« [Les clients] magasinent avec leur masque. Ils ont chaud. Ils ont hâte de sortir du magasin. On ne peut pas toujours répondre à leurs besoins rapidement. Ils perdent patience. Ils se permettent de crier, parce que je crois que dans leur tête, on est juste des petites caissières. »

C’est en ces mots que Martine Poirier, caissière chez Réno-Dépôt à Pointe-Claire, décrit l’ambiance qui règne en magasin, où elle dit entendre crier tous les jours depuis le début de la pandémie. Celle qui travaille depuis 27 ans à la quincaillerie n’est pas la seule à subir les foudres de clients mécontents en raison des files d’attente, de la pénurie de certains produits et du manque d’employés sur le plancher. Si travailler avec le public apporte parfois son lot de frictions, la situation s’envenime depuis un an, selon les témoignages recueillis par La Presse.

La fin de semaine dernière, les 260 employés syndiqués (CSN) de RONA L’Entrepôt à Anjou et de Réno-Dépôt Pointe-Claire, propriétés de Lowe’s Canada, ont voté en faveur d’un mandat de cinq jours de grève. En plus de réclamer de meilleurs salaires, notamment pour les nouveaux employés, on demande, dans cette négociation des conventions collectives, « la mise en place d’une politique affichée de tolérance zéro à l’endroit de la clientèle de plus en plus agressive ».

Parfois, le simple fait qu’il n’y ait plus de râteaux peut susciter la colère de certains consommateurs, selon ce que raconte Nadege Chiron, employée au département d’horticulture de RONA l’entrepôt à Anjou. « C’est toujours sur un fil, la relation avec le client. Il suffit qu’il soit un peu frustré, qu’on ait une petite défaillance et tout de suite, il peut s’énerver », ajoute celle qui s’est littéralement fait traiter de « bonne à rien » par un client qui ne trouvait pas ce qu’il cherchait.

« Ce qui rend les choses encore pires, c’est qu’il y a vraiment un manque d’employés. Ça augmente notre charge de travail, souligne Mme Chiron, qui occupe son poste depuis sept ans. Ça augmente le nombre de clients dont on doit s’occuper.
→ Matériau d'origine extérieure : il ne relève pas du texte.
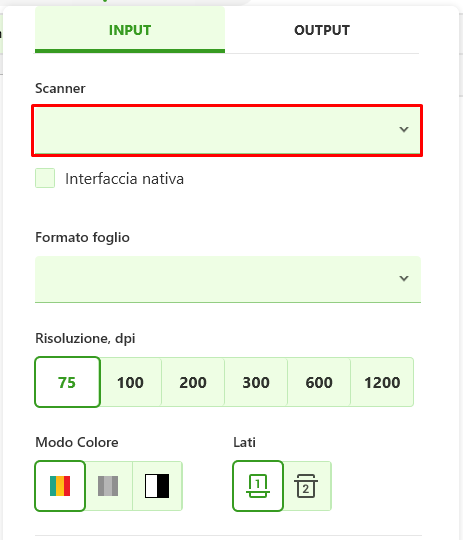The height and width of the screenshot is (540, 463).
Task: Click the Formato foglio chevron arrow
Action: pos(404,278)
Ça crée beaucoup de frictions, beaucoup de frustrations de la part des clients parce qu’ils trouvent moins ce qu’ils cherchent. »

« On fait face à des clients qui sont de plus en plus intolérants », affirme également Hagop Kassapian, employé dans le département du bois et des matériaux au magasin Réno-Dépôt de Pointe-Claire depuis 26 ans. « C’est pire depuis le début de la pandémie, depuis qu’on a été désigné comme service essentiel. »
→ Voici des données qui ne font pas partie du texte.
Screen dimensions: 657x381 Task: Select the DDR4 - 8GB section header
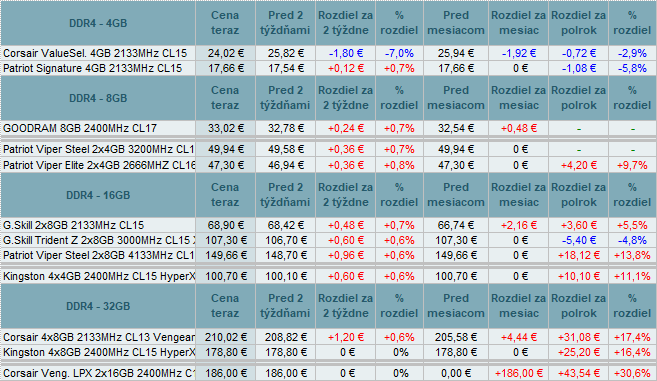[x=98, y=98]
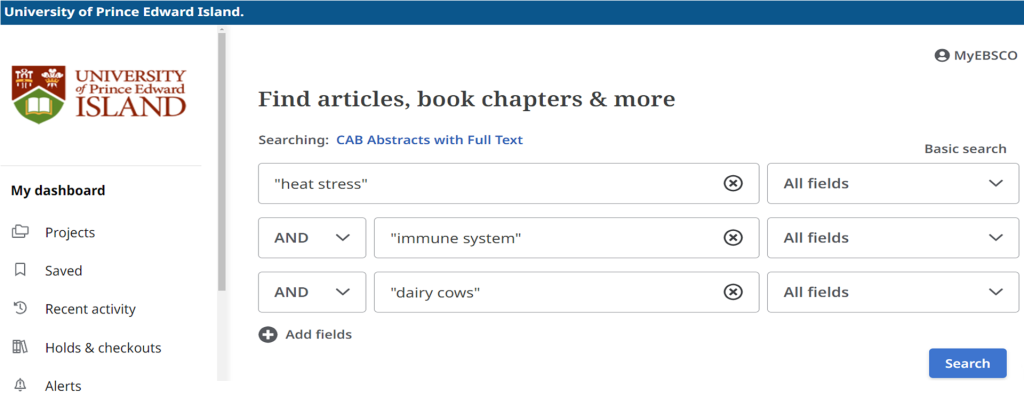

Récemment, un client qui souhaitait acheter des treillis a commencé à montrer des signes d’impatience parce que M. Kassapian, après avoir vérifié dans le système et en magasin, l’a informé qu’il n’y en avait plus. Or, ce consommateur affirmait avoir vu sur le site internet que des treillis étaient encore disponibles. « Des fois, l’inventaire n’est pas toujours mis à jour en ligne », rappelle Hagop Kassapian.

Mais le client semblait tenir mordicus à ses treillis. « Là, il a monté le ton. Il m’a accusé de ne pas vouloir lui rendre service », raconte l’employé, ajoutant dans la foulée que l’individu avait tenu envers lui des propos racistes.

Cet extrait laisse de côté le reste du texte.